Salve, Oggi ho ricevuto l’onore di vedere pubblicata una mia  intervista richiestami  da Federico Chigbuh Gasparini .

Entrmabi condividiamo la passione del Marketing, quello da Business però non da Miracoli favolistici.

Il Blog di Federico con la sua Blog Policy è assai interessante e ci siamo trovati assai su molti temi che ci appassionano. 

Ecco il link della Intervista che riporto anche sotto .

Intervista a Paolo Orlandi e il suo Marketing Pandemico

 

Paolo Orlandi: Marketing Pandemico
AGOSTO 12, 2015 / FEDERICO CHIGBUH GASPARINI
Oggi, mio caro lettore, con questa intervista ti presento Paolo Orlandi, che attraverso il suo blog Marketing Pandemico cerca di innovare in Italia la cultura del marketing.

Buona lettura!

Quanti anni hai e dove vivi?

Ho 48 anni e vivo a Fermo, nelle Marche.

Qual è stato il tuo percorso di studi?

Nel 1986 ho conseguito la maturità scientifica a Fermo presso il Liceo Scientifico T. C. Onesti.

Dopodiché mi sono laureato presso l’Università Cà Foscari di Venezia nel 1994 in Economia Aziendale.

Successivamente, dopo oltre un decennio, ho conseguito il Master in Fashion Marketing e Merchandising presso il Polimoda di Firenze, corso semestrale.

Poi nel 2005 mi sono iscritto presso Ist. Teologico Marchigiano e ho conseguito nel 2010 la baccalaurea e nel 2012 la licenza in Teologia Pastorale presso la Pontificia Univ. Lateranense, che è equivalente alla laurea in Teologia.

Quali esperienze lavorative hanno maggiormente contribuito a formarti?

Dal 1992 al 2005 sono stato dirigente dell’azienda Calzaturificio Mandolesi.

Esportavamo quasi il 90% della nostra produzione di scarpe donna con un pricing di fascia media.

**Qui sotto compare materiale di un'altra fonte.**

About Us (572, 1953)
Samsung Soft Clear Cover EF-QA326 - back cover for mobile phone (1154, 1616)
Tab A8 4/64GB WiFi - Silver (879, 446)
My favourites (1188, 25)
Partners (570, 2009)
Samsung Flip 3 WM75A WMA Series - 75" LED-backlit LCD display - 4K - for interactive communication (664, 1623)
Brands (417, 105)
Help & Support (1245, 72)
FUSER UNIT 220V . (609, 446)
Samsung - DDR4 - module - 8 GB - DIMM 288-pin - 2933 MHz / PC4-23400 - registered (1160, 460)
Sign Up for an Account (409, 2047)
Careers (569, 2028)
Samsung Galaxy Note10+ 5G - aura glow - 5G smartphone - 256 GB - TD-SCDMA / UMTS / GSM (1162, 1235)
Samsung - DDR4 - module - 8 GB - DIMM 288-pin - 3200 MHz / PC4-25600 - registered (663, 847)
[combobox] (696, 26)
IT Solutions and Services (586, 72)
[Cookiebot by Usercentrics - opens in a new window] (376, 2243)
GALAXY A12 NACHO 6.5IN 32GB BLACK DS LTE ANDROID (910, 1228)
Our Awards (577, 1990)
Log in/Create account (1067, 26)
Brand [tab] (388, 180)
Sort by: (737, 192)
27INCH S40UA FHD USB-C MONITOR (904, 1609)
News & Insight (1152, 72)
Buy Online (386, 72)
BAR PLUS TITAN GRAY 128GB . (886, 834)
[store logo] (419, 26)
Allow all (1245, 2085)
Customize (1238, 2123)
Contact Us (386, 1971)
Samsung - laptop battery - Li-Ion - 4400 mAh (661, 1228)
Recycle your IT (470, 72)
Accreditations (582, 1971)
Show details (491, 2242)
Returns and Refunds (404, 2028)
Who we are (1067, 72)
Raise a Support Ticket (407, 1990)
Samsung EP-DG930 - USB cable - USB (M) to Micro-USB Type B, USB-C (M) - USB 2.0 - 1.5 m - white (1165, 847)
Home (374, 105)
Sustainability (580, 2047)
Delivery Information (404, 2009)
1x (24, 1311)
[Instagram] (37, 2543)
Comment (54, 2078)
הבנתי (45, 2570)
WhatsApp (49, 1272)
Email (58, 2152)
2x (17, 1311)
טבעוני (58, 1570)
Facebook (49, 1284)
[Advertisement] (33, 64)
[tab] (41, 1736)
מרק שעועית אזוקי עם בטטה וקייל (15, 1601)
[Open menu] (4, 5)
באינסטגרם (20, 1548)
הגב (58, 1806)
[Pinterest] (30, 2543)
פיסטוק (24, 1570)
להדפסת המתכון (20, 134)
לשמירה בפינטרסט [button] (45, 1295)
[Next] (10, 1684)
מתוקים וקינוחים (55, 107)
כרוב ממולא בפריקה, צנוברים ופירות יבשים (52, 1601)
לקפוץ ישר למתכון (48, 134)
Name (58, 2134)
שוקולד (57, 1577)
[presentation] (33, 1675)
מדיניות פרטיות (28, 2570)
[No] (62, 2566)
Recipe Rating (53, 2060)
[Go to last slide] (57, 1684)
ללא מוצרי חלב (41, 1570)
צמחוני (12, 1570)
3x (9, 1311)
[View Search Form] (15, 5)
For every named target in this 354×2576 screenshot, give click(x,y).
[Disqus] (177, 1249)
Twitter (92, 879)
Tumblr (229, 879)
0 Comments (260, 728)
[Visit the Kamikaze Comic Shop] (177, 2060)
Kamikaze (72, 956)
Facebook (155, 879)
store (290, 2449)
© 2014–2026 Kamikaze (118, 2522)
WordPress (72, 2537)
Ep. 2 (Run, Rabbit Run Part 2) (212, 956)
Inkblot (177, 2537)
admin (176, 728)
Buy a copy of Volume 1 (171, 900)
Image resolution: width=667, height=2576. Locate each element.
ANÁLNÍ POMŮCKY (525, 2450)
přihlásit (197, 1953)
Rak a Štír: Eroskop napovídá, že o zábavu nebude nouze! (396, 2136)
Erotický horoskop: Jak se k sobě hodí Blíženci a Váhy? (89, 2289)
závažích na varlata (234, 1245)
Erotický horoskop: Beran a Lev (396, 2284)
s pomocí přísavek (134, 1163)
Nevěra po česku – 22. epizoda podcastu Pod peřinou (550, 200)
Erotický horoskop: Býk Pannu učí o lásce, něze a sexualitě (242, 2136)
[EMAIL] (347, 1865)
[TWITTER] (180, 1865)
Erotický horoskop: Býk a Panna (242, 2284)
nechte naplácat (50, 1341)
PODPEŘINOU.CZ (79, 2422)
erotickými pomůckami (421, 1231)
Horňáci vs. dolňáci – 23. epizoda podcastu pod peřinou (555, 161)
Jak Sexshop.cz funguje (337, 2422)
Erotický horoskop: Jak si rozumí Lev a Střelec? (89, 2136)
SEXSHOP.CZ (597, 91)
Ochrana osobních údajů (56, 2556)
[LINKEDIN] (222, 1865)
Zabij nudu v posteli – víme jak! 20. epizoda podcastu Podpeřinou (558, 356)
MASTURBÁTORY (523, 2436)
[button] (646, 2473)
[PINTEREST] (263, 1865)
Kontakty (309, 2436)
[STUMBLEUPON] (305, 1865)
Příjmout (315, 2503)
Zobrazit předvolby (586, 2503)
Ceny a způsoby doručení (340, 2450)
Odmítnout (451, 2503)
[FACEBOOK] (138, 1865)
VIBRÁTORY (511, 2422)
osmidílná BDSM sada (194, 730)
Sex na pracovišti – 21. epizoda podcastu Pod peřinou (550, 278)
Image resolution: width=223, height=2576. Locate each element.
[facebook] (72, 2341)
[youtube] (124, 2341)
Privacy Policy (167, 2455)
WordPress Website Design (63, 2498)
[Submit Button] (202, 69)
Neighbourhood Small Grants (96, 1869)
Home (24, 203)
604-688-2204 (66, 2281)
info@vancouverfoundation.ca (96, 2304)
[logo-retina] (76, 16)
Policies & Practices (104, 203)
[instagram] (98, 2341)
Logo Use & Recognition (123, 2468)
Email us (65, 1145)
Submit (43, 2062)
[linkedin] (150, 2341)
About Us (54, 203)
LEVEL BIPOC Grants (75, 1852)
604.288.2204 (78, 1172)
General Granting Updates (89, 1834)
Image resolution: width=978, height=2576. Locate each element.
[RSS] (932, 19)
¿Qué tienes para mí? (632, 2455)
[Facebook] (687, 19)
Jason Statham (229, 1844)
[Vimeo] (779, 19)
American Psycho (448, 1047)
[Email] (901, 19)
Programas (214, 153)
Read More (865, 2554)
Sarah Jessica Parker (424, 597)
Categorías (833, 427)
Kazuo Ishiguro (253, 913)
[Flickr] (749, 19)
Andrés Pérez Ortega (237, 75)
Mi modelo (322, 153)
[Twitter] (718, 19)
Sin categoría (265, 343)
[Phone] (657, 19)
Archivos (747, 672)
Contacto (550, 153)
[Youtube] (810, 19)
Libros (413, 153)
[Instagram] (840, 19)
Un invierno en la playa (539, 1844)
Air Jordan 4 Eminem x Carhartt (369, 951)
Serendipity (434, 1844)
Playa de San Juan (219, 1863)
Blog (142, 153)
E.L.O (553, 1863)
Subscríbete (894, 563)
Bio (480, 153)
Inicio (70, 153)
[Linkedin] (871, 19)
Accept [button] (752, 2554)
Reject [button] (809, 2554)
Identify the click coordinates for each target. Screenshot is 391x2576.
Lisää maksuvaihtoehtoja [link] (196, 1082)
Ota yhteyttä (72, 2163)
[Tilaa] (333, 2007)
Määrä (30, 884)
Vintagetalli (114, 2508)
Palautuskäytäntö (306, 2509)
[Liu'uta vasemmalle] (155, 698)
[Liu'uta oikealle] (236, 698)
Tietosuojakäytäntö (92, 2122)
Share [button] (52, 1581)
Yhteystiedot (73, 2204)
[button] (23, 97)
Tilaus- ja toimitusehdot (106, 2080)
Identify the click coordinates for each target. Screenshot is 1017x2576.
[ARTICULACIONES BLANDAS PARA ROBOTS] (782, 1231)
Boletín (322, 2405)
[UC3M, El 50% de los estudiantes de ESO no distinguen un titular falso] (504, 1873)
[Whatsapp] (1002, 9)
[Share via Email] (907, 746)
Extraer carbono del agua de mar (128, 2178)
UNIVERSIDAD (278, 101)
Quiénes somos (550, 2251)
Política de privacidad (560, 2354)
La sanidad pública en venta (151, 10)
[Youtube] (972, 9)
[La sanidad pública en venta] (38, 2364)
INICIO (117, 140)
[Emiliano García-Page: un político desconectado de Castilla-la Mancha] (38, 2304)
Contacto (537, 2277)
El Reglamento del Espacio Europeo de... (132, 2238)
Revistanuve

Dopo l’avvento dell’euro abbiamo deciso di chiudere poiché non eravamo più competitivi con i prezzi e non avevamo le skill per produrre all’estero.

Dal 2005 al 2007 sono stato disoccupato. In quel periodo ho affrontato oltre 20 colloqui di lavoro (ricordo 5 incontri alla Chicco a Como senza esito, un incubo).

Qual è la tua professione attuale?

Da gennaio 2008 ho iniziato, improvvisamente, due lavori. Prima mi assume la Modiano come Responsabile Marketing per i circoli di carte (burraco, texas hold’em ecc. ) e poi assumo la cattedra come supplente presso un liceo scientifico di Fermo fino al 2010.

Dal 2014 collaboro parzialmente con la Modiano e mi dedico a consulenze varie per le start-up.

Tu sei un docente. Che cosa insegni e dove?

Insegno religione cattolica. Dal 2010 ho l’incarico presso I.I.S. V. Bonifazi di Civitanova Marche.

Inoltre, dal 2012 insegno Marketing Pandemico presso la L.A.B.A. di Rimini e il Poliarte di Ancona.

In qualità di docente cosa cerchi di trasmettere ai tuoi allievi?

Cerco di far crescere la fiducia in loro stessi. Più che trasmettere cose cerco di seminare qualcosa che cresca nel futuro. Sono pieni di mille nozioni ma hanno le gambe fragili su cui poggiare. Io tento di irrobustirle.

Qual è stata la tua soddisfazione maggiore come insegnante?

La loro vicinanza sempre. Il fatto che ti rispettino e ti considerino importante per il loro essere persona.

Spesso, incontro ragazzi per strada, ovviamente non li ricordo tutti (ho quasi mille allievi all’anno in totale) e sono loro a salutarmi, a parlarmi, a raccontarmi e, a volte, mi ricordano frasi che ho detto loro e di cui io non ho ricordo.

Come nasce la tua passione per il marketing?

Ho imparato a vendere piano piano. Poi dall’eccitazione che mi provocava ho capito che mi piaceva da matti e che per vendere occorre grande preparazione.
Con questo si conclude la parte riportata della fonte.